| DATASET EXTRACT |
######

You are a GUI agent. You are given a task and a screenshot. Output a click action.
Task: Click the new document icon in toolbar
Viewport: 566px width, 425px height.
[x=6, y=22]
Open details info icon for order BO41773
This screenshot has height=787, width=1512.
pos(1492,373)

######

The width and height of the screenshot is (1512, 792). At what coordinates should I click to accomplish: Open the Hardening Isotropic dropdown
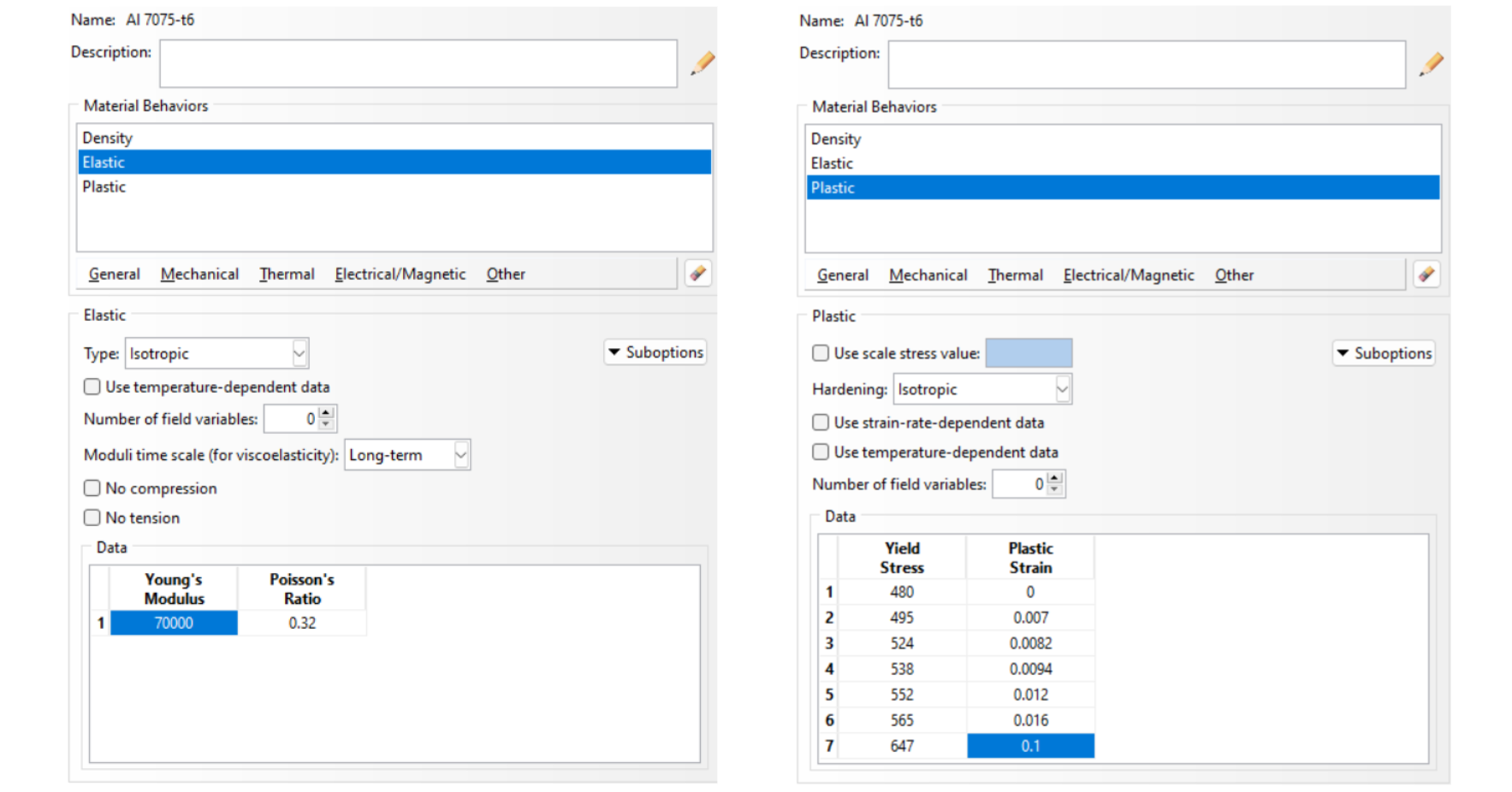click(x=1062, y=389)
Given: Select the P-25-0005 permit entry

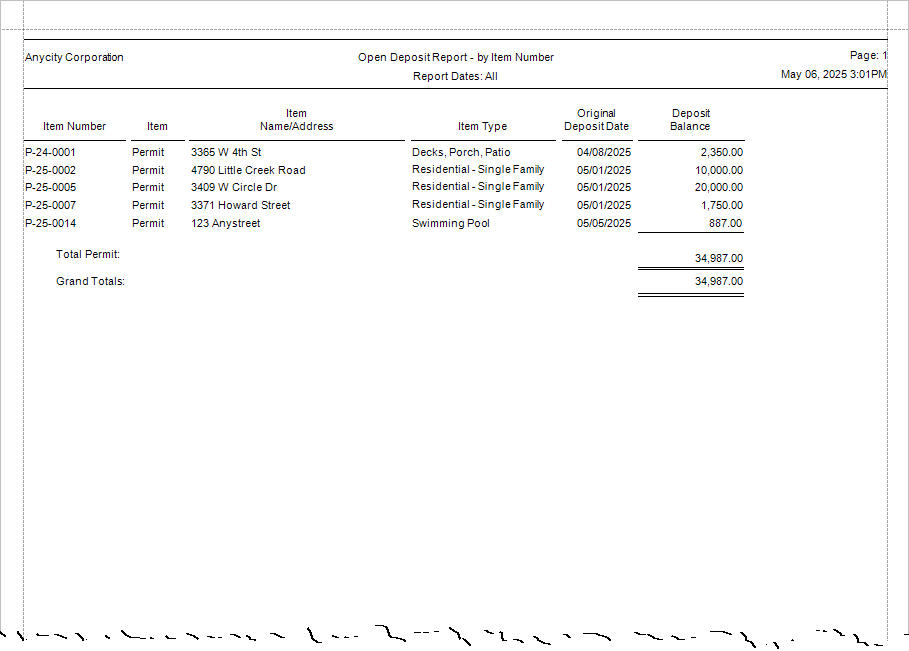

######

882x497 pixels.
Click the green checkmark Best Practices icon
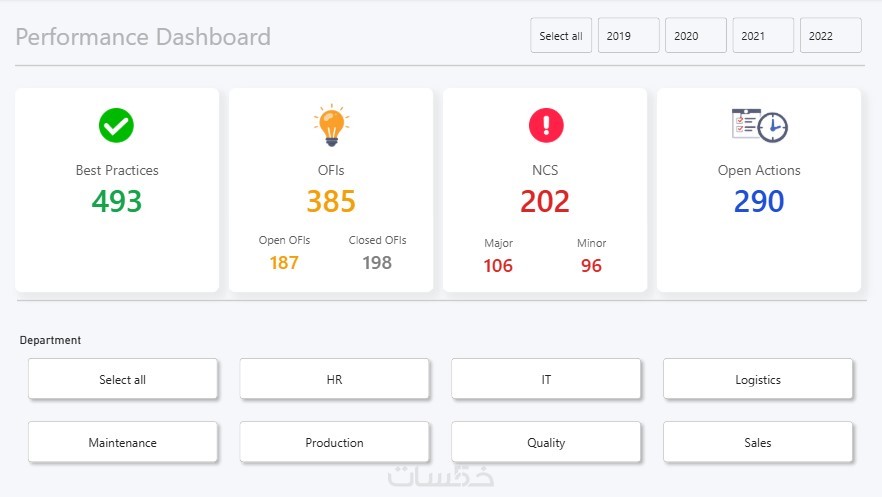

######

| TRY IT |
When you reach the line that has "The width and" in the data above, start repeating lines exactly, and stop after the line that has "Given: Select the P-25-0005 permit entry"; pictures stay out.

| RESPONSE TO THIS EXERCISE |
The width and height of the screenshot is (1512, 792). At what coordinates should I click to accomplish: Open the Hardening Isotropic dropdown
click(x=1062, y=389)
Given: Select the P-25-0005 permit entry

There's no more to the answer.